Als weitere Domänen für den Einsatz von Big Data nannte er die Produkteoptimierung, die Buchhaltung und den Zahlungsverkehr sowie der Einsatz von «elektronischen Identitäten» (eID). Dabei wies Kubli aber auch darauf hin, dass mit jedem Ausbau solcher Dienstleistungen die Kundenängste adressiert werden müssten, zumal diese, ausser bei den jüngeren Kunden, nach wie vor ausgeprägt seien.

Als grösste Hindernisse beim Einsatz von Big Data und den damit verbundenen Tools bezeichnete der UBS-Experte vor allem die Frage, wo die entsprechenden Daten gelagert würden, was wiederum mit den Kundenerwartungen an die Sicherheit sehr viel zu tun habe.

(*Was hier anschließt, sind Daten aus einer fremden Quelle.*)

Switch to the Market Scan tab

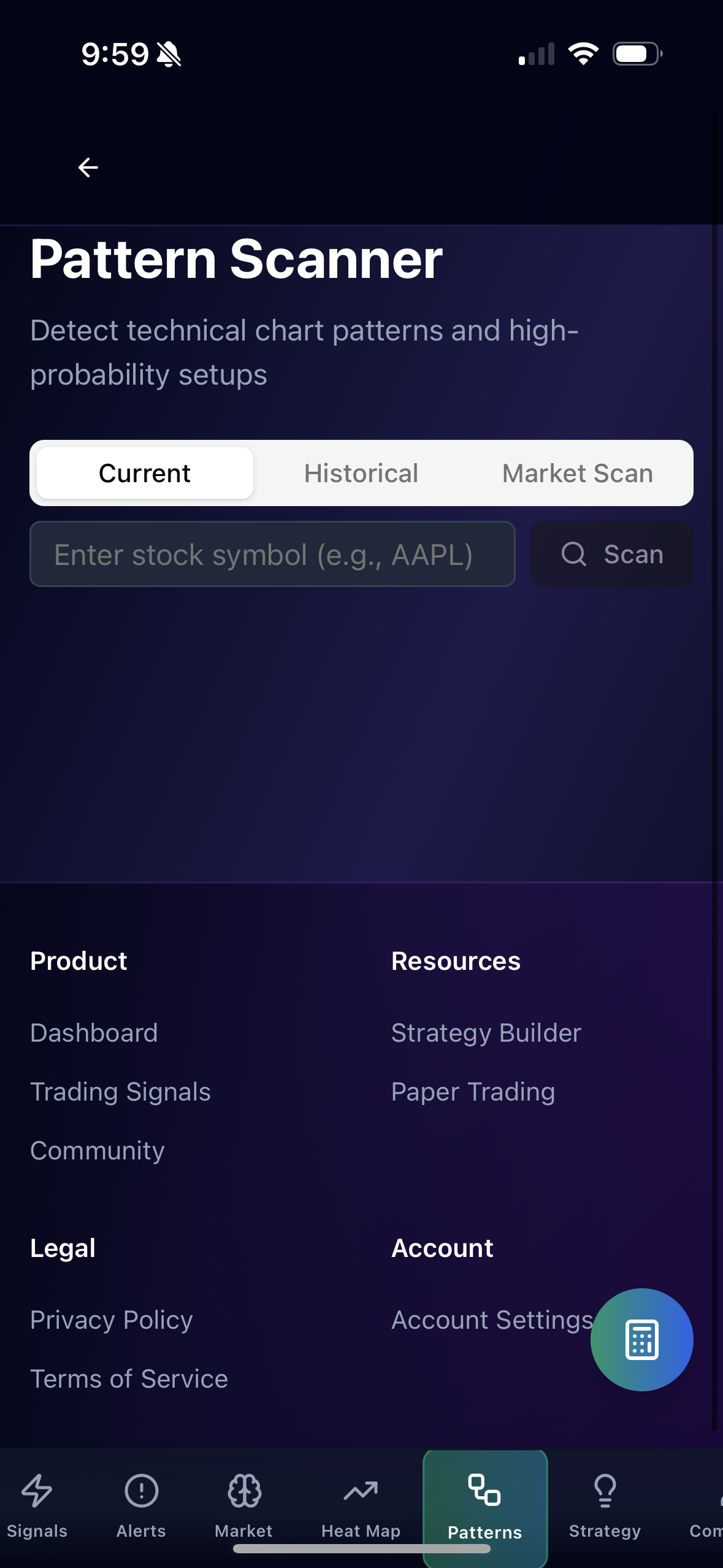tap(576, 472)
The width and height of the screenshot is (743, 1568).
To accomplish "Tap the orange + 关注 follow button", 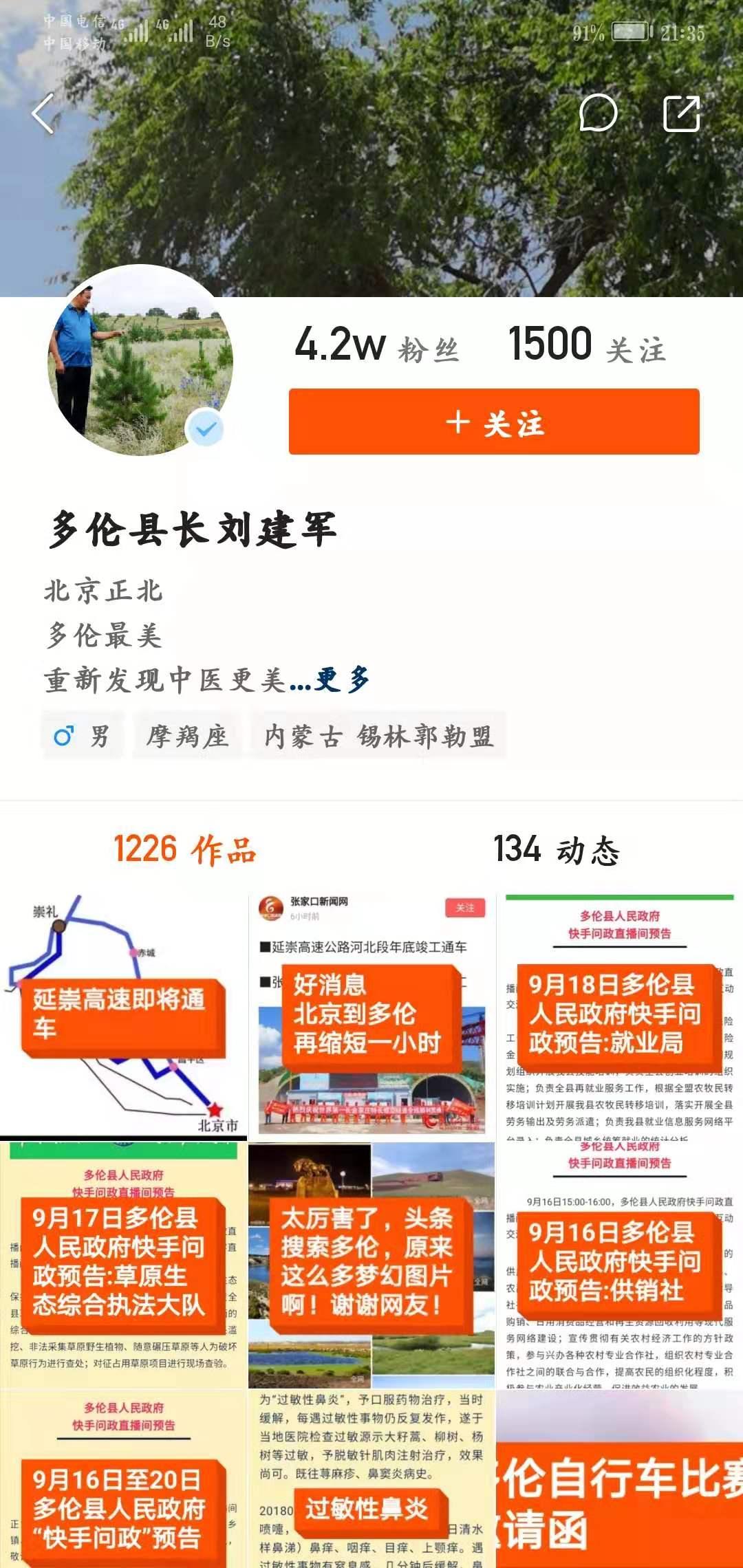I will click(x=494, y=422).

Ausserdem räumte Kubli ein, dass es weiterhin einen kulturellen Graben zwischen den IT-Fachkräften im weitesten Sinne und den Mitarbeitern an der Kundenfront gebe.

Maître de Service gefragt

Er verglich diese Situation mit einem Restaurant, wo die Köche zwar hervorragende Mahlzeiten zubereiteten, aber die Kommunikation zum Service-Personal noch zu wünschen übrig lasse – hier dürfte dem Einsatz einer Art «Maître de Service» noch eine entscheidende Bedeutung zukommen.